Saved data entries

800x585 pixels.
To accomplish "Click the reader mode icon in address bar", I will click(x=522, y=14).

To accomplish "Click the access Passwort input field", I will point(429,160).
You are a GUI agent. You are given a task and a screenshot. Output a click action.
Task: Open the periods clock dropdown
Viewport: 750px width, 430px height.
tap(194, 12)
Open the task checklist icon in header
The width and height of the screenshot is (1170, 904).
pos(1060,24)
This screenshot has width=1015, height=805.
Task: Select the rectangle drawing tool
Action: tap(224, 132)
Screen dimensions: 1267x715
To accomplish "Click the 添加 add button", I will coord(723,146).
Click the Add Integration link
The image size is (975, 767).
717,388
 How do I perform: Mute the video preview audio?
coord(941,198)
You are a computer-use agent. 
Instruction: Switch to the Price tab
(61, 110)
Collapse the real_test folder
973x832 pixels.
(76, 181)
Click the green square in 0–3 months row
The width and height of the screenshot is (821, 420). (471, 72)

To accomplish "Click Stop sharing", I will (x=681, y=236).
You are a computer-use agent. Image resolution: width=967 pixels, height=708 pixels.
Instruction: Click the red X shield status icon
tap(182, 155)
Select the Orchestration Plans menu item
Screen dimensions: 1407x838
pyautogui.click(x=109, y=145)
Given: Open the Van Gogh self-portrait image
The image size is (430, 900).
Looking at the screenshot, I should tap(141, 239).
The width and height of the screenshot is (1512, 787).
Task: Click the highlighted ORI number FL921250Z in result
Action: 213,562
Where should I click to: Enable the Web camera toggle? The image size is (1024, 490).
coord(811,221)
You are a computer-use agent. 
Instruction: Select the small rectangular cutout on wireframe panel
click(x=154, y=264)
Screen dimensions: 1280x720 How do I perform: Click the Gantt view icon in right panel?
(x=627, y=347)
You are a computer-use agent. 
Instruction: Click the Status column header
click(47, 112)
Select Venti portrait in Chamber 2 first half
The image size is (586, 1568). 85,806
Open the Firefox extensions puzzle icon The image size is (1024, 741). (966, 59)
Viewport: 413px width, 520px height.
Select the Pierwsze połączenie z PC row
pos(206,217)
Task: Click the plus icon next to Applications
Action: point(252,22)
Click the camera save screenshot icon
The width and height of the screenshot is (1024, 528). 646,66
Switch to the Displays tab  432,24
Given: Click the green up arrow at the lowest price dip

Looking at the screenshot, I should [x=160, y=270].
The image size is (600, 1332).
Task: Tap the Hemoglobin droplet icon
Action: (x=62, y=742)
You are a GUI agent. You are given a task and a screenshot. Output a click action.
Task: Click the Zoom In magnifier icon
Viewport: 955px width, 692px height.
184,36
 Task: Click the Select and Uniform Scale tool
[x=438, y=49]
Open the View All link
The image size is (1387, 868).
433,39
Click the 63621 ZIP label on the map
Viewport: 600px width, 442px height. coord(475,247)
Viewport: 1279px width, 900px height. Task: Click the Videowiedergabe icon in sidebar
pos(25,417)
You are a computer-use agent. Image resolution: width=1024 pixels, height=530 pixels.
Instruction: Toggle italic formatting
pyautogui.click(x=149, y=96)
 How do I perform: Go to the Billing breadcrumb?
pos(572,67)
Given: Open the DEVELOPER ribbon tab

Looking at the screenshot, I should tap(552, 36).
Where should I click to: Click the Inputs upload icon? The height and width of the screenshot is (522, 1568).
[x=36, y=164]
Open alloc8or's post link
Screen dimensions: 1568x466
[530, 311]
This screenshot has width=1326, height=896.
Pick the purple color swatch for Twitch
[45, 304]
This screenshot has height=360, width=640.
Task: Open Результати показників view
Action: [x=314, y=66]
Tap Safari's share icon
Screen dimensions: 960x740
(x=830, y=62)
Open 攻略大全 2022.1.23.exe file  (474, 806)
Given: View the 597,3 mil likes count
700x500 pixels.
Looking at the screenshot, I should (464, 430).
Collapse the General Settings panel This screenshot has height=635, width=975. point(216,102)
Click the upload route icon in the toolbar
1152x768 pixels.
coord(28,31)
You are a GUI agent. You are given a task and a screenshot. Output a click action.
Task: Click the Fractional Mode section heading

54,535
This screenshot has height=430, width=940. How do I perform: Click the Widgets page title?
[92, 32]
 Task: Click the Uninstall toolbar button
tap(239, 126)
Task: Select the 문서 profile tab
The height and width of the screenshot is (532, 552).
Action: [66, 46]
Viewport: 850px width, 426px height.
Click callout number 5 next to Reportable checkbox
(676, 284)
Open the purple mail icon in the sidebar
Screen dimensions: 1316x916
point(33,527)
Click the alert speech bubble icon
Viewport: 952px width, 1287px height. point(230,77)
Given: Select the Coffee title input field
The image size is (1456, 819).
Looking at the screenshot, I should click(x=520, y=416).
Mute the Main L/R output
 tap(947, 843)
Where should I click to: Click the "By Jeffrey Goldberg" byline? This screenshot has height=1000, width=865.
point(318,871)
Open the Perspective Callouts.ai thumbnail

→ **Problem to solve**
Scan the entries for the word "field". Report each line that has it.

→ **Output**
To accomplish "Click the access Passwort input field", I will point(429,160).
Given: Select the Coffee title input field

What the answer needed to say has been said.